## Alıştırma Soruları:
1. Okuma metninde "Nesrin Akkoç" ifadesinden "İÇTEN SEVGİLERİMİ YOLLUYORUM." ifadesine kadar olan kısmı hiç değiştirmeden aynen yazın.
2. Mahalleye gelen nayloncuları anlatan yazıyı, son cümlesinin ardından devam ettirin.

## Okuma Metni:
□ □ □ □ □ □ □

Meridyen Eğitim Kurumları

Nesrin Akkoç


NAYLONCUUU GELDİİİ HANIIMMM…!

Merhabalar Sevgili dostlar, okurlar ve çok değerli halkım.


Uzun süredir yine sağlık nedeniyle sizlere yeni bir şeyler yazamadım.  
 

Ben Sizleri çok özledim tek, tek HEPİNİZE EN İÇTEN SEVGİLERİMİ YOLLUYORUM.
 

Yazılarımı öyle karalamış olmak için  yazmak benim pek tarzım değil. Bu yüzden bazen uzun aralarım olabiliyor ve zaman zaman yazılarım gecikebiliyor. Anlamlı bir yazı da her zaman çıkamayabiliyor.  
 

Beni yayın sahibi can dostum hep anlayışla karşıladı.  
 

Kendisine teşekkürü borç bilirim.
 

Sizlerin de  beni anladığınızdan eminim.
 

Umarım size nostalji gezisi yaptıracak bu yazımı beğenirsiniz.
 

Yazın  dayanılmaz sıcağında, hayal ettiğiniz sevinç rüzgarları size uğrasın ve tüm dileklerinizi getirsin.
 

Geçen de kafama   nayloncular takıldı. Ne alaka diyeceksiniz? Bilmem! Nostalji diyelim. Düşünürken bir ara, çocukluğuma inmiştim. Oradan bir anekdotu paylaşmak istedim. O dönem de ben 3/5 yaşında olabilirim kapı önünde biz çocuklar otururken ,   Mahalleye nayloncular gelir. Teyzeler bazen evden eskileri verir, bir naylon leğen alır. Bazen de para verirdi. Biz çok çocuktuk seyrederdik o zaman evlerde Naylon yok
 

,Naylon poşet yok, File var  
 

Naylon Bardak yok, Cam veya bakır, alüminyum bardak var
 

Naylon Tabak yok, Porselen veya kalaylı Bakır tabaklar var
 

Naylon, sentetik elbise yok, Mis gibi Sümerbank’ ın Çiçekli Pazeni, Basması var,  
 

Zenginlerin İpek kumaşları, Pamuk satenleri var.

□ □ □ □ □ □ □

## Verilen Bilgiler:
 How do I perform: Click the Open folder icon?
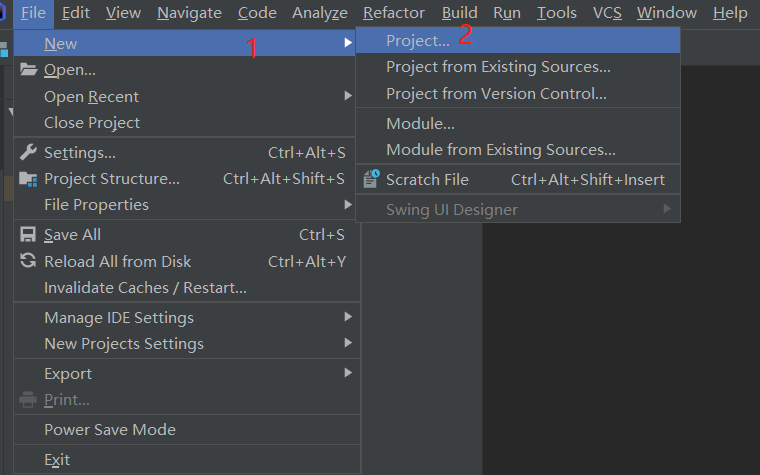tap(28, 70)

□ □ □ □ □ □ □

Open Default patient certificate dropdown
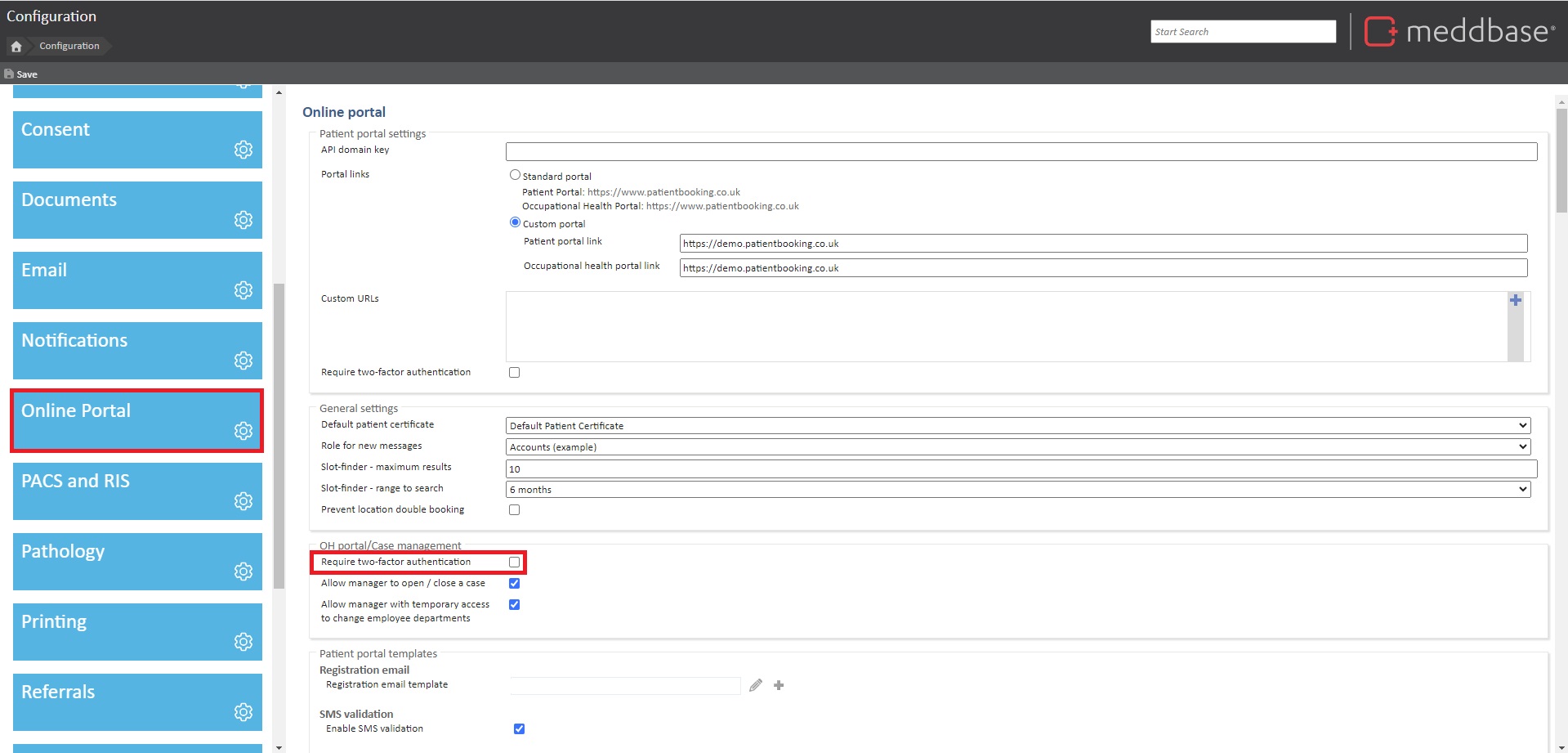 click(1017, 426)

□ □ □ □ □ □ □

## Cevap Anahtarı:
1.
Nesrin Akkoç


NAYLONCUUU GELDİİİ HANIIMMM…!

Merhabalar Sevgili dostlar, okurlar ve çok değerli halkım.


Uzun süredir yine sağlık nedeniyle sizlere yeni bir şeyler yazamadım.  
 

Ben Sizleri çok özledim tek, tek HEPİNİZE EN İÇTEN SEVGİLERİMİ YOLLUYORUM.

2.
 

Naylon yok her şeyin doğalı var. O zaman.
 

Demem şu ki kapılara yollaya yollaya, Hanımmm Nayloncuuuu geldi!! diye duyura duyura kulağımıza pelesenk ettiler, Sonra yavaş yavaş organik olan ne varsa alıp Naylonu yerine kakaladılar.
 

60 lı yıllar! Bu sistemin bir parçasıydı.  
 

Önce Annelerimizi ele geçirdiler!  
 

Zaten bir topluma ulaşmak, Kadınlardan geçmez miydi?
 

Psikoloji de kadınlar en çok duyduklarına inanırlar.  
 

Yani kulak çook önemli. Ve bu bir gelenek oldu her hafta nayloncu geldi evde ki en doğal şeyi , doğal olmayanla değiştirip gitti.
 

Biz hanımlar değişikliği severiz. Yeniliklere açığızdır.  
 

Ufak tefek birkaç değişimin Evrene ne büyük zararlar vereceğini nereden bilebilirdik ki?
 

Ve Tabii ki ilk hedef Annelerimizin Yüreğinden ektiği Papatyaları, Manolyaları, Kasımpatıları, Hercai menekşeleri, Sümbülleri, Sardunyaları doğal teneke kutularında ölüme mahkum bıraktılar.  Yerine plastik Çiçekleri verdiler.  
 

Bu çiçekler, hemen evin baş  köşesinde yerini aldı.  Bu ilk adımdı.  
 

Kısa bir süre sonra   Naylona ( Plastiğe ) teslim olacaktık.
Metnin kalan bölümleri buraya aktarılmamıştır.